I always wondered how, in this Information Age, society has become dumber than ever. But today, reading through the 20-volume set of the 1941 Book of Knowledge, in Vol. 11, on Page 3803, I stumbled upon the answer:
"...[W]hat we feel is not in simple proportion to the intensity or strength of what excites us. We might suppose that what would happen is this: add so much to the brightness of the light, and we should feel accordingly; do it again and again, and the result will always correspond. But that is not the case, as we all know when we think of it. Add one candle to one candle, and we know the difference; add one to ten, and we scarcely know the difference; add one to fifty, and no one would notice the difference. Add one voice to four voices, and we all know the difference; add one to forty, and no one could tell.
"If this were the right place for it, it might be shown that this law is true of all our lives. It means that the higher the pitch of our talking or of our writing, of our newspapers, the more difficult is it to increase the impression made by them. The man who is always shouting must shout very much louder if he is to excite our attention; but the person who speaks in a gentle voice has only to raise it the least bit and we at once give him our attention.
"This law is true of all sensations and feelings, and of all our responses. It is probably true of every kind of living matter, and its discovery was one of the great feats of the nineteenth century."
And this is why, when we read some earth-shattering breaking story on the Internet that should affect us all, we just pooh-pooh it, possibly read it but then forget it, because it's only one of the millions of news items we're inundated with constantly.

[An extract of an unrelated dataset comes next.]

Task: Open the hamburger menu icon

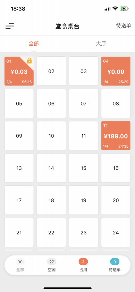Action: click(x=10, y=26)
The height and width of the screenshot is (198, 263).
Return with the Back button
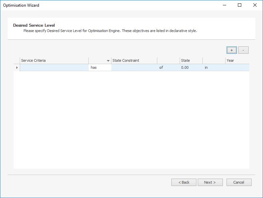click(x=184, y=182)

It's but one candle added to countless candles; as Hillary says, "What difference does it make?" That's why zombie movies are so popular; we can relate to them. If only one of Obama's many scandals was breathed a hundred years ago, people would have been up in arms and Obama would be out on his ear (if lucky). I certainly don't know how to fix it (without getting rid of computers), but at least I now understand why it's the way it is. The scary thing is that the government takes advantage of this law described above to get away with anything.